BEGIN

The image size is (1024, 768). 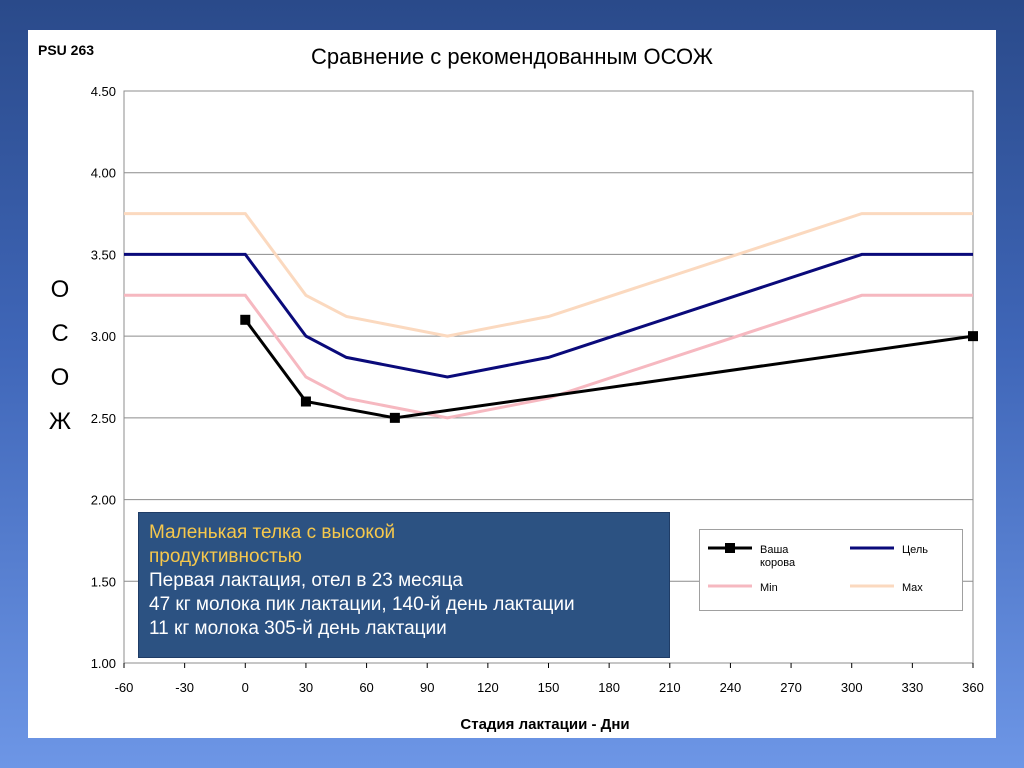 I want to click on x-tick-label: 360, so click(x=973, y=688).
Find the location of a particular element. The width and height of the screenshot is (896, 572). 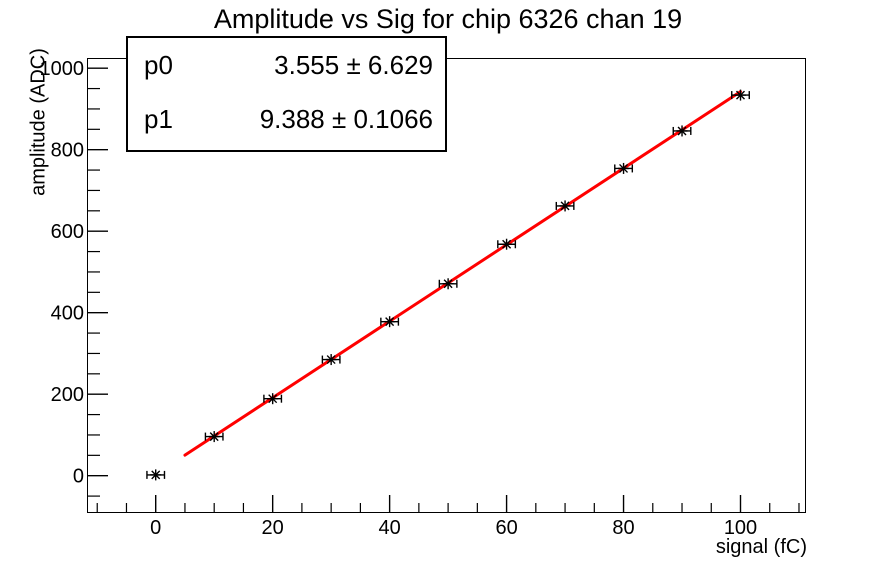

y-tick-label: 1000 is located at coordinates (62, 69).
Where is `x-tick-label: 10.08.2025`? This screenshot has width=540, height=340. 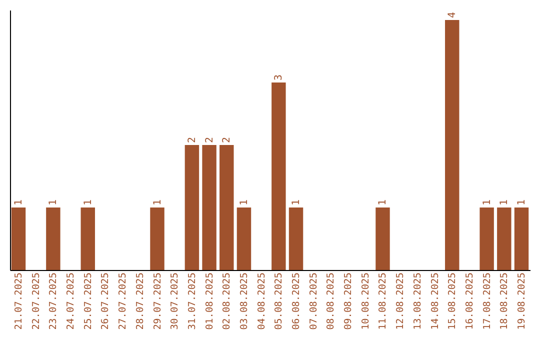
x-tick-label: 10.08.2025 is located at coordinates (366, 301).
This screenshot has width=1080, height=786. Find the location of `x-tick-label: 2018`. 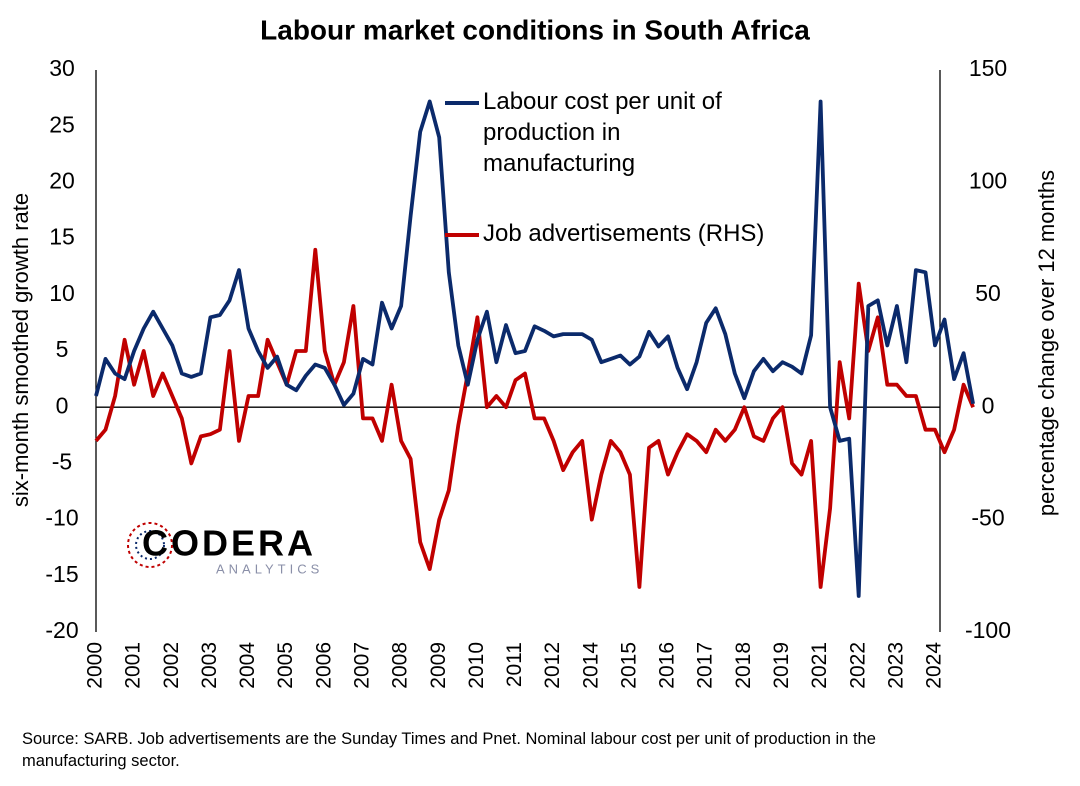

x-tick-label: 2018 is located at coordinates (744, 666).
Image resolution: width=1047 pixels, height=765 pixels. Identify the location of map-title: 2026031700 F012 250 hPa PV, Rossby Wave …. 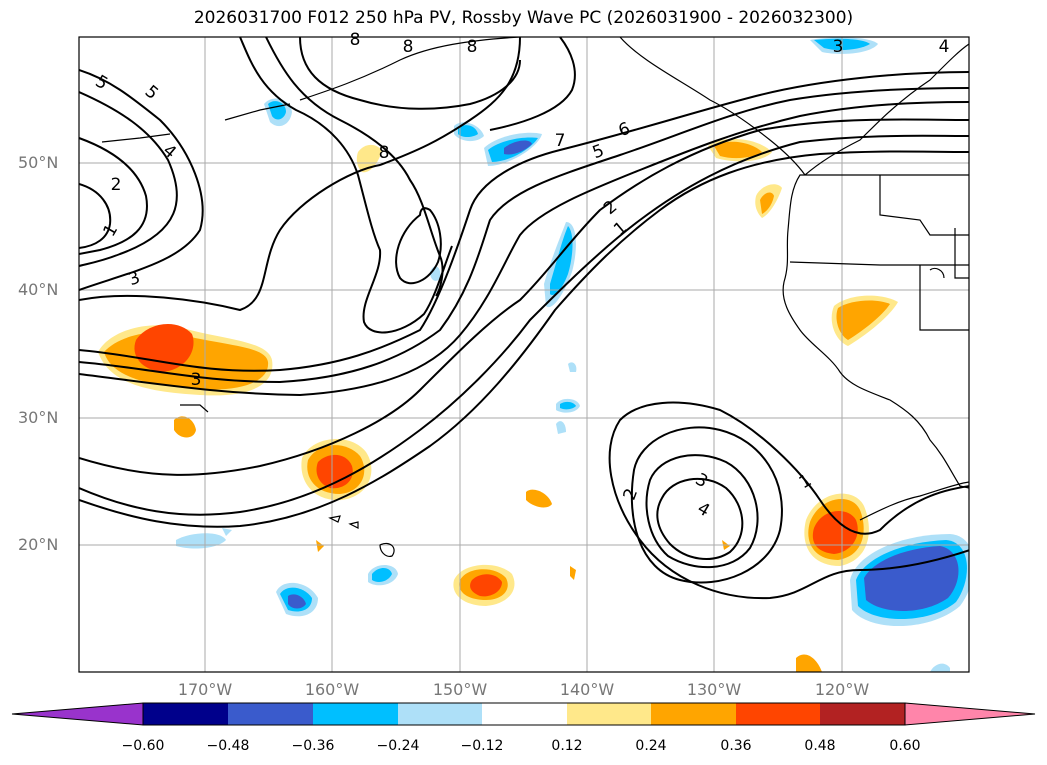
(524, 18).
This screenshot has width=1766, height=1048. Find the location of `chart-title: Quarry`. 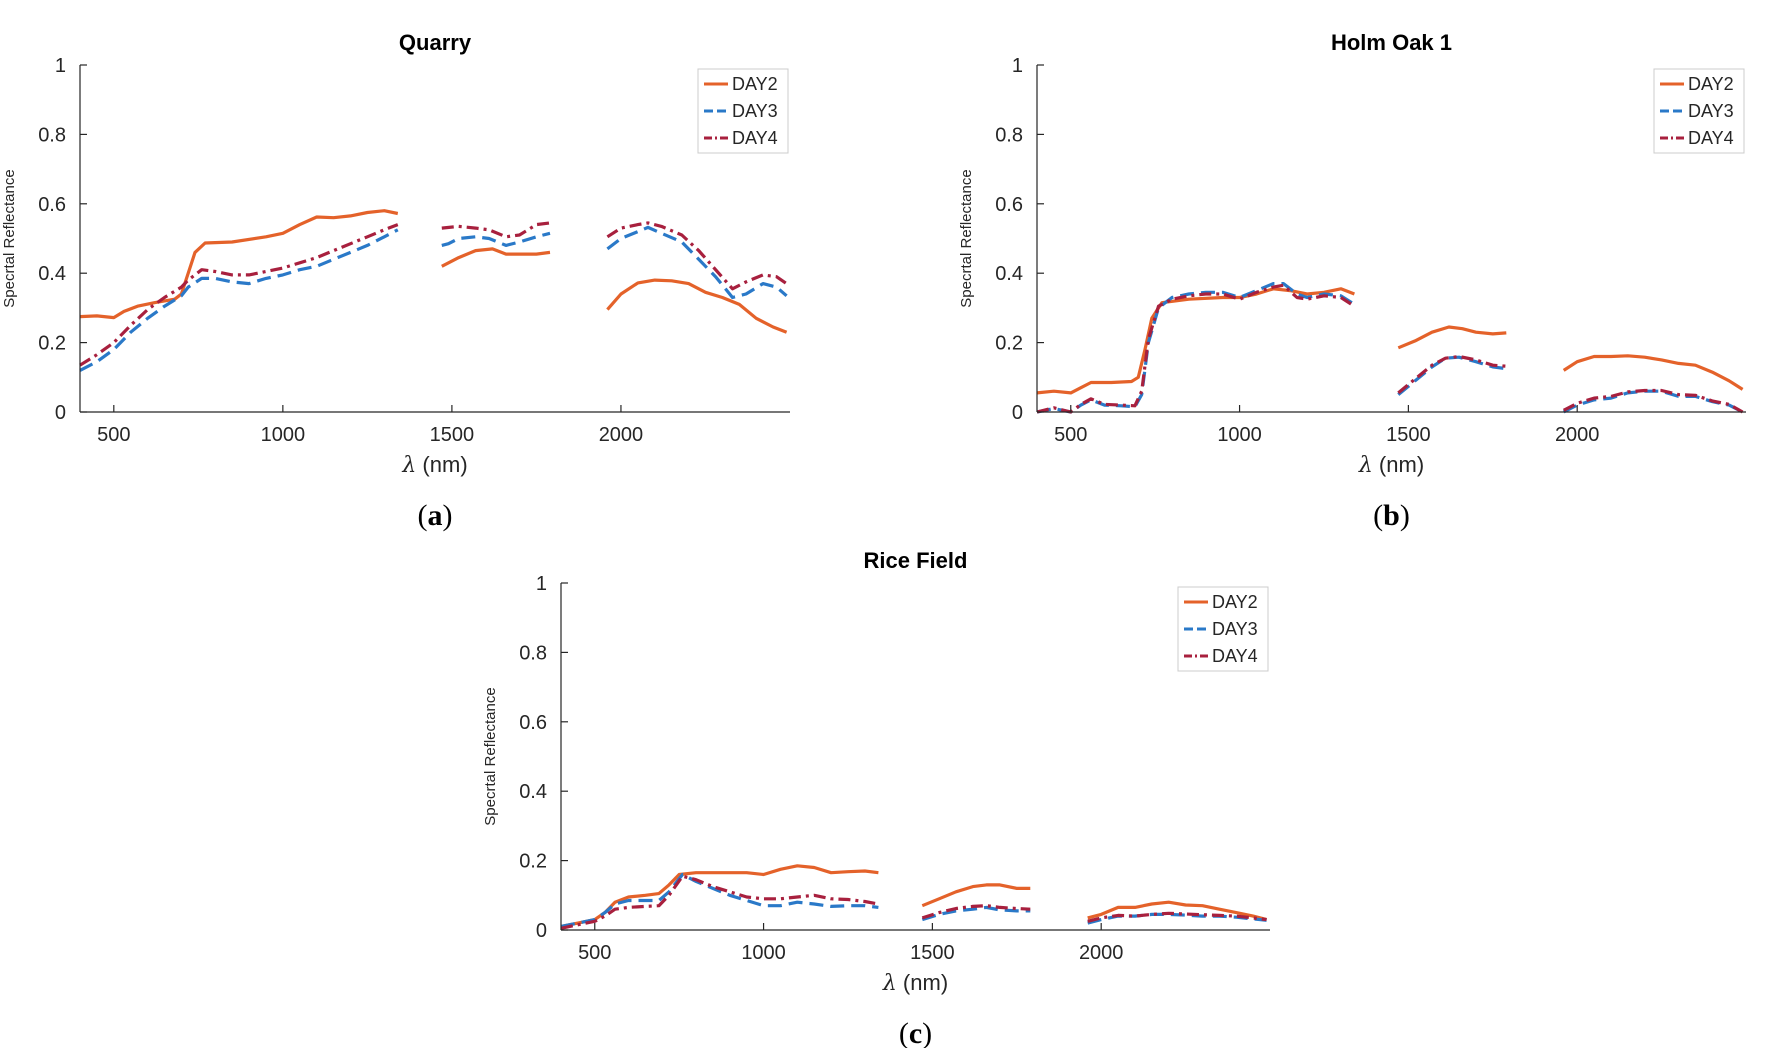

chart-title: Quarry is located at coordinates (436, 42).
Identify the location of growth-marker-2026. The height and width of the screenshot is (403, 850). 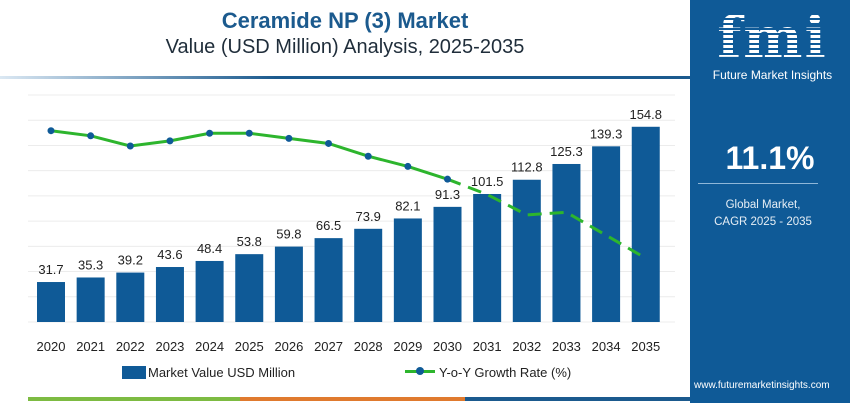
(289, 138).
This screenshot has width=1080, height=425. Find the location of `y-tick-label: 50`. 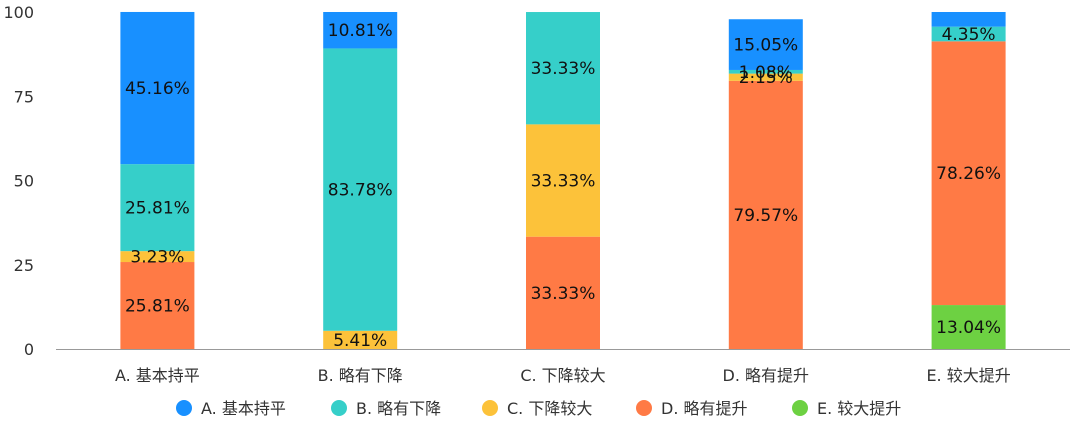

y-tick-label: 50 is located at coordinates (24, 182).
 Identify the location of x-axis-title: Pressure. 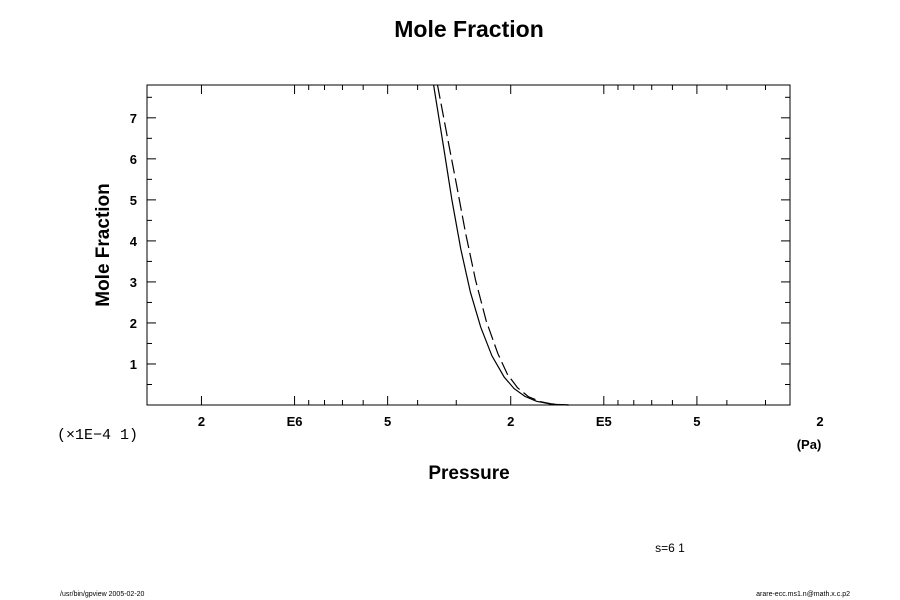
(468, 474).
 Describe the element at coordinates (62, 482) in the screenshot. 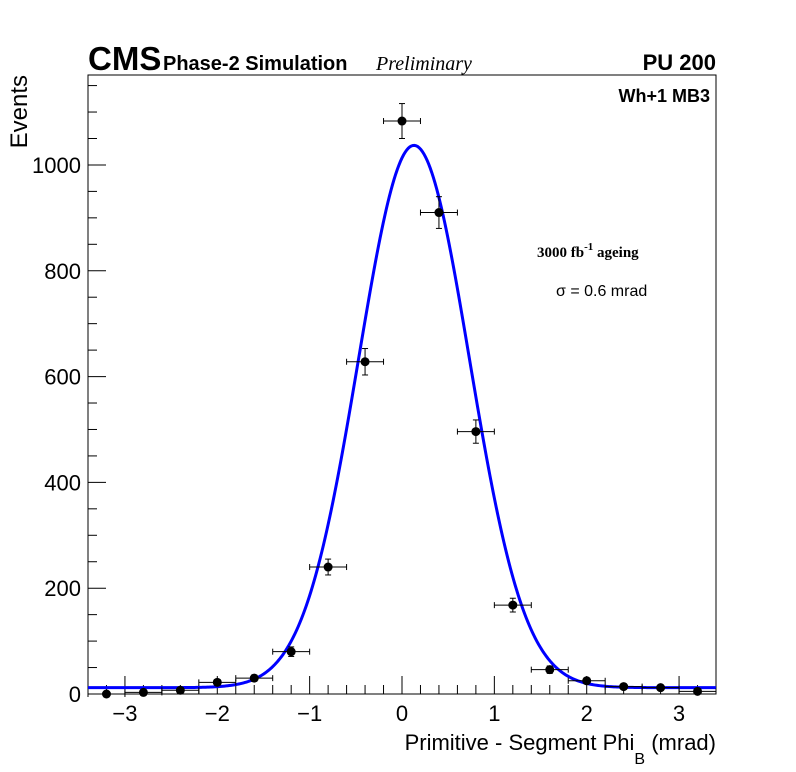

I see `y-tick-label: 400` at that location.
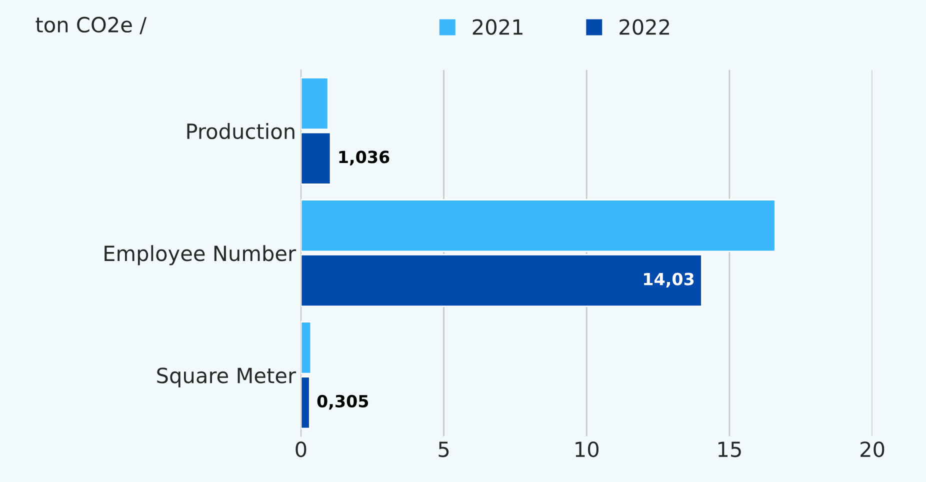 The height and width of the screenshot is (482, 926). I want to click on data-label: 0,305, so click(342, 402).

END

Copy the entries word for word, starting at the line with "Describe the element" and continuing through the last line of the entries. Leave out the pictures.

 Describe the element at coordinates (62, 482) in the screenshot. 

I see `y-tick-label: 400` at that location.
 The height and width of the screenshot is (482, 926). I want to click on data-label: 0,305, so click(342, 402).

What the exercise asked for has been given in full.